“How good it is to hear a Darug voice speaking of Darug history.”—Kate Grenville, author of The Secret River, winner of the Commonwealth Prize
For all known time, Muraging’s people, the Darug, have lived on this land between the river and the sea. But change comes swiftly in the early years of the nineteenth century when White settlers begin to arrive, laying claim to the continent, long inhabited by Aboriginal tribes like Muraging’s, for the British empire.
At ten years old, Muraging is given over to the Parramatta Native School by her father, where the missionaries call her Mary James, force her to abandon her culture and language, and teach her subjects they believe will save her soul: English, Christianity, and housework. Six years later, seeking a brighter future, Muraging flees the school, embarking on a journey of discovery and a search for a safe place in an unfamiliar and unsteady new world—an odyssey far more winding and treacherous than she ever dreamed.

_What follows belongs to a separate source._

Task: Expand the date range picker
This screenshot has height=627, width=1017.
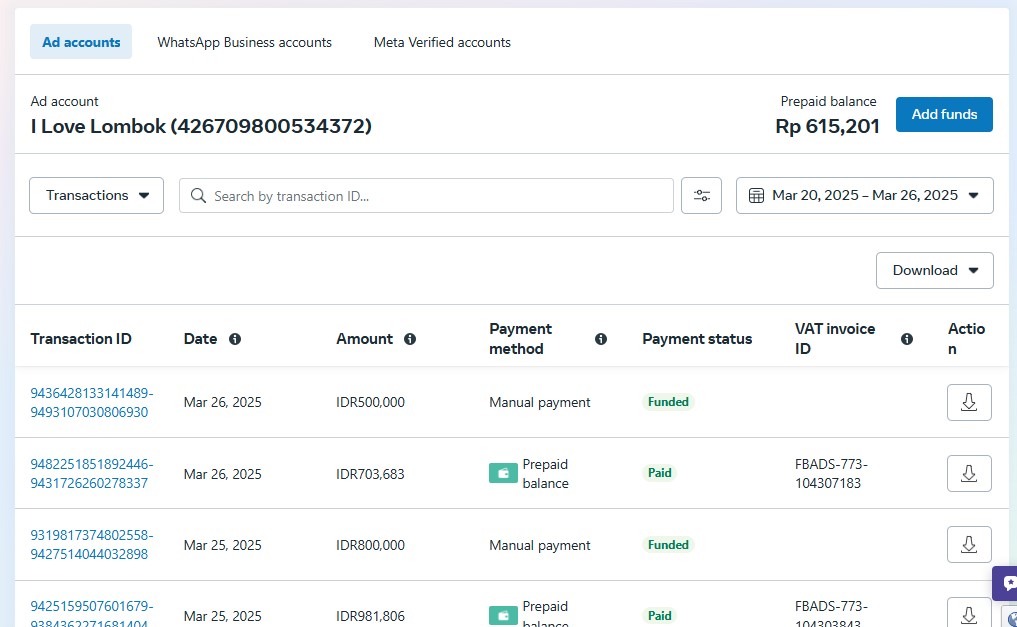Action: (x=864, y=196)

Spanning two decades, from 1816-1835, and set around the Hawkesbury River area, the home of the Darug people in Parramatta and Sydney, Benevolence sheds light on the heartbreaking violence and erasure of colonization, as well as remarkable survival and resistance—a vivid and compelling portrait of the Aboriginal Australians whose way of life is forever altered.
Award-winning Australian writer Julie Janson’s draws on historical events to recreate this pivotal time—things that may have happened to her own ancestors—giving voice to an Aboriginal experience of early-settlement in Australia.